Start of Block

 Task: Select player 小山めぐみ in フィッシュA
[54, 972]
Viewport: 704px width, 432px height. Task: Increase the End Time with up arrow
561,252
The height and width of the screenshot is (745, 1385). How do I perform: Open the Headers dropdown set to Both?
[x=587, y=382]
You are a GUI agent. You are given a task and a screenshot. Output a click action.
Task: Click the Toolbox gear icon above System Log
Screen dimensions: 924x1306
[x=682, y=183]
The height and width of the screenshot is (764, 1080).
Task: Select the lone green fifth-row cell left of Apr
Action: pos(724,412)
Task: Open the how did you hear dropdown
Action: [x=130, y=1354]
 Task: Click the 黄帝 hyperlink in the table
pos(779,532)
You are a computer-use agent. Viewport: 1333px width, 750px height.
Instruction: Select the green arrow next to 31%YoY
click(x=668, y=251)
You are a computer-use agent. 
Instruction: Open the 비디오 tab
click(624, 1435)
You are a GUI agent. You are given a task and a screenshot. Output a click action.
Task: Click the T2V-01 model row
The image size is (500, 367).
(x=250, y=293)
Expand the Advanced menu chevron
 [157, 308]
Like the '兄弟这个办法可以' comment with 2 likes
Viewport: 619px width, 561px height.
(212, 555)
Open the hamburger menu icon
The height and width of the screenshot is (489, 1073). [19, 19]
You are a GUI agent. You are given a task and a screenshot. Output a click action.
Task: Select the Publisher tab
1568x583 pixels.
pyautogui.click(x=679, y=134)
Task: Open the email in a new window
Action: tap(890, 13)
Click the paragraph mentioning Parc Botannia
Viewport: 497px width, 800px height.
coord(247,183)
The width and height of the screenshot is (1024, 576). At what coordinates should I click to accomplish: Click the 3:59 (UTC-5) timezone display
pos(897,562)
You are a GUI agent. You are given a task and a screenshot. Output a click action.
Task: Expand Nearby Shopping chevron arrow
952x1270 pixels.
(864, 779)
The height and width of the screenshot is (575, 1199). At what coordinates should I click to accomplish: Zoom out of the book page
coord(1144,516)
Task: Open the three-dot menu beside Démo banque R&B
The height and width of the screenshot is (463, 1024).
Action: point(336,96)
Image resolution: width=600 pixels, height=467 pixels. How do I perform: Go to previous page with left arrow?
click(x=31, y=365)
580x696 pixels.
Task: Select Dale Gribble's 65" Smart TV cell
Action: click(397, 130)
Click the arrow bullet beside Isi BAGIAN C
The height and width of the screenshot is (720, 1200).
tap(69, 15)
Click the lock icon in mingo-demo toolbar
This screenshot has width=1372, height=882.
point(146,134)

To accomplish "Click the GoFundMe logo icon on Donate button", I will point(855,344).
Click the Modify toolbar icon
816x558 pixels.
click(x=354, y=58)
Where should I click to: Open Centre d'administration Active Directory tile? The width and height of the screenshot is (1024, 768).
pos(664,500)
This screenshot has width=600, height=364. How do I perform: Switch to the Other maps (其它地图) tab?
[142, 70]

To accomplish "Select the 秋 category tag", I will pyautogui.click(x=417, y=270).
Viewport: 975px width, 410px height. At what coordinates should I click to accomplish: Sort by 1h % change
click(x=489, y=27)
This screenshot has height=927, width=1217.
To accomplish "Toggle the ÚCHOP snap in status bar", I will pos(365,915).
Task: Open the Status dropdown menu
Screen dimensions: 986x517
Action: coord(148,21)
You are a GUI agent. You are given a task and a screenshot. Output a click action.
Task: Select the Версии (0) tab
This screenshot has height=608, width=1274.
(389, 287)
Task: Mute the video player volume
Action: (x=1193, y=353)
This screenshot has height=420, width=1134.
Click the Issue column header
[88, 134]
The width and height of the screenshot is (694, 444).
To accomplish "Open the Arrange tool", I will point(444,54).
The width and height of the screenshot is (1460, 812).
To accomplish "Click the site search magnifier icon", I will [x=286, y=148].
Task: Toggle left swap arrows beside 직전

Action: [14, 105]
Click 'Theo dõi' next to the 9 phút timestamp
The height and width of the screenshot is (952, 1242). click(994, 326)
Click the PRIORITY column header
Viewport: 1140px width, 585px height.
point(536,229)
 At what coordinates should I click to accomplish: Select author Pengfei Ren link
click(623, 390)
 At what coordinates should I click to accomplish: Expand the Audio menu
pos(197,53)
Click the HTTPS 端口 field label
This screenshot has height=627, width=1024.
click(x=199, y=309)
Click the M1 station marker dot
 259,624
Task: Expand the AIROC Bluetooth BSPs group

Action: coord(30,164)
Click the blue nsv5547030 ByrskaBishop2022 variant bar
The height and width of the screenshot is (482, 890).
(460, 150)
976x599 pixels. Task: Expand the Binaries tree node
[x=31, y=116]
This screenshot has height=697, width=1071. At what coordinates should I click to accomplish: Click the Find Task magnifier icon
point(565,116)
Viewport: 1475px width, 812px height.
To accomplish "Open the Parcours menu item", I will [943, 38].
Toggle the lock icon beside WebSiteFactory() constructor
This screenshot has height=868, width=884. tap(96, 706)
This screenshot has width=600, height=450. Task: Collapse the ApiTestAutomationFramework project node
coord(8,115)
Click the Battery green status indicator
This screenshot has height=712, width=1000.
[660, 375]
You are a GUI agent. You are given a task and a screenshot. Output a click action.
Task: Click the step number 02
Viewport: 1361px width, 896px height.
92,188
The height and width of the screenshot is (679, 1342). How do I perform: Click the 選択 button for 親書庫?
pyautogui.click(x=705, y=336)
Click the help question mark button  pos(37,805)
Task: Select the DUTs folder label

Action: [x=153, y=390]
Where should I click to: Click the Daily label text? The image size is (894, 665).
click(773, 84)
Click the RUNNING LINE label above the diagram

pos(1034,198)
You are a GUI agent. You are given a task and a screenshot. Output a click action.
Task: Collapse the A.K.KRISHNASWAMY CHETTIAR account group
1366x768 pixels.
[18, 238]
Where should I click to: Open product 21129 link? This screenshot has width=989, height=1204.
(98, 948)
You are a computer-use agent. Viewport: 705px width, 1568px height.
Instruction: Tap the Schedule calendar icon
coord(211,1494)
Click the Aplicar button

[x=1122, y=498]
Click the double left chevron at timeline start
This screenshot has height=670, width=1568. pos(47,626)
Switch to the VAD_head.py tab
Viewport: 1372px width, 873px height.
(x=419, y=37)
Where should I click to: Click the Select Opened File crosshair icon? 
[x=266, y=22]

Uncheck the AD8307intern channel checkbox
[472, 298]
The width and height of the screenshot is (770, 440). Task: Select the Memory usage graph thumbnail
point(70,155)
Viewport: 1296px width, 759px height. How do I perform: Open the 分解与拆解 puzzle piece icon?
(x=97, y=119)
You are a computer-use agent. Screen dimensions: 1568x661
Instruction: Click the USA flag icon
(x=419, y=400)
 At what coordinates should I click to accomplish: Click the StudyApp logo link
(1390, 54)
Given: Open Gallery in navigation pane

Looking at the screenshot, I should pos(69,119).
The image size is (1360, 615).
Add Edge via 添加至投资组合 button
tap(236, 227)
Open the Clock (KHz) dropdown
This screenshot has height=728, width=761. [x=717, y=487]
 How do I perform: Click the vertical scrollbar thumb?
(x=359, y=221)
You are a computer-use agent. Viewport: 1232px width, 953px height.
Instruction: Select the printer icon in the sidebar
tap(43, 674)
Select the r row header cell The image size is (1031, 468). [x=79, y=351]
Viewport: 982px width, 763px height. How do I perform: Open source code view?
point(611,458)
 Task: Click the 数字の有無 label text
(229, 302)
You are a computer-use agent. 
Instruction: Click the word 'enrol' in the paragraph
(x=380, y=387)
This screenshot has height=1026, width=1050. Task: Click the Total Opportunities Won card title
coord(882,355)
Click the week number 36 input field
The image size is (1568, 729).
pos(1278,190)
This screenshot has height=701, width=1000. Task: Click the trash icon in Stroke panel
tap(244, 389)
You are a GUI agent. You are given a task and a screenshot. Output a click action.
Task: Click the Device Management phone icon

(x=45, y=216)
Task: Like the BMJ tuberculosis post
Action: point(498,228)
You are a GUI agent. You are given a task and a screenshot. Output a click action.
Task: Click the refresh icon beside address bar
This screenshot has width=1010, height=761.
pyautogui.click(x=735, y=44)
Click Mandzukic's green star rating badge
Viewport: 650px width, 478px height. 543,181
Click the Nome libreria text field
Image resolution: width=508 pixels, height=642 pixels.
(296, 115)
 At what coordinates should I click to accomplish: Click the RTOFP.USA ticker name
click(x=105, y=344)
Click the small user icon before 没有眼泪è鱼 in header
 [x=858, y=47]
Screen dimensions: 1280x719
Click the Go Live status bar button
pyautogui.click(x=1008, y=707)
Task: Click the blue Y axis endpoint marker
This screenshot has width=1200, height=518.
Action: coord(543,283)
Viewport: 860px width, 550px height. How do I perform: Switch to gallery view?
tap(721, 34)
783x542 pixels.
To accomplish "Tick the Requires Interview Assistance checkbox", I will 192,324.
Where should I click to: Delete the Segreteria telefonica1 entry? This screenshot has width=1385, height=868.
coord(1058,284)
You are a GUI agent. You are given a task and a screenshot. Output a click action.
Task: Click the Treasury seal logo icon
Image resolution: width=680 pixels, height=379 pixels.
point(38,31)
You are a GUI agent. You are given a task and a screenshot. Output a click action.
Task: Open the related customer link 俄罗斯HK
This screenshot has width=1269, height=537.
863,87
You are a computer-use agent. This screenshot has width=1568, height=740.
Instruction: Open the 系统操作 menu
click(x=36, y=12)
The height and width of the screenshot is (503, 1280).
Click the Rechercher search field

End of Block

**EXERCISE INSTRUCTIONS:** Only the lines from the one containing "Image resolution: width=680" through the end of the material should be copied, exactly as they stand; please keep both ends.

**OUTPUT FOR THIS EXERCISE:**
Image resolution: width=680 pixels, height=379 pixels.
point(38,31)
You are a GUI agent. You are given a task and a screenshot. Output a click action.
Task: Open the related customer link 俄罗斯HK
This screenshot has width=1269, height=537.
863,87
You are a computer-use agent. This screenshot has width=1568, height=740.
Instruction: Open the 系统操作 menu
click(x=36, y=12)
The height and width of the screenshot is (503, 1280).
Click the Rechercher search field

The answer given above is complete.